Today Dendreon (NASDAQ: DNDN) shocked the market after reporting an extremely disappointing $67.6 M in Provenge (sipuleucel-T) sales for Q1 2013, representing a 17.56% decline relative to $82 M in revenue reported in Q1 2012. The net loss for the quarter did also decline to $72 million relative to a net loss of $103.9 M in Q1 2012, although shareholders were clearly looking for Provenge sales growth to offset the company's operational losses.
The miss was attributed to loss of business in small accounts, which are favoring the likes of other post-chemo drugs approved for the same prostate cancer indication - specifically Xtandi and Zytiga. While the company has seen growth in large accounts and "increased recognition," the data is alarming.
Dendreon is continuing its efforts to bring COGS (cost of goods sold) to below 50% of revenues and expects this to happen in Q3 2012, although the bulk of its COGS is from fixed expenses. Because of this, the company is not expected to be earnings-positive until Provenge reaches $100 M in quarterly sales. Unfortunately, with the recent setback and "headwinds" mentioned by the company, this seems more difficult.
As mentioned in yesterday's preview to DNDN earnings, the company has recently implemented a DTC (direct-to-consumer) advertising campaign via television slots to inform and interest the public in Provenge to potentially boost sales. Dendreon management mentioned that this has had a substantial effect on call center volume (with ~82% of calls coming from prostate cancer patients). In addition, they mentioned that website traffic on the patient website for Provenge is up 55%.
Unfortunately, CEO John Johnson did not mention enough details on the effects that this has had on actual Provenge sales revenues and mentioned that advertisements have stronger impact on consumers after multiple viewings. This leads investors with very little empirical evidence that is relevant to Dendreon's financial position.
Going forward, Dendreon is looking forward to regulatory action from the European Medicines Agency (EMA) that will allow Provenge to be marketed in Europe, although there are virtually no public details on the company's search for a manufacturing/distribution partner.
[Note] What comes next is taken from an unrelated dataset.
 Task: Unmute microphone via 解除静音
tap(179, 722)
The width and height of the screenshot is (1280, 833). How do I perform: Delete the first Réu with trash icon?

Dendreon's balance sheet has also seen some substantial deterioration. As of December 31st 2012, the company had $429.8M of cash and cash equivalents but has seen a decline to $337.3M reflecting the GAAP net loss of $72M for the quarter. The company has also seen expansion of its enormous pool of convertible debt due in 2016 to a new figure of $539.1M. The company has also went from a positive net worth (or stockholder's equity) of $34.6M to a negative figure of $35.9M. Psychologically, this could be significant going forward as the company's financial situation sees more scrutiny by potential investors.
DNDN stock was initially halted this morning (5/9/2013) although the stock opened about 12% lower about 22 minutes into the trading session. At the time of writing (10:16 AM EDT) DNDN is down 14.24%, to $4.07/share.
Disclosure: I have no positions in any stocks mentioned, and no plans to initiate any positions within the next 72 hours. I wrote this article myself, and it expresses my own opinions. I am not receiving compensation for it. I have no business relationship with any company whose stock is mentioned in this article.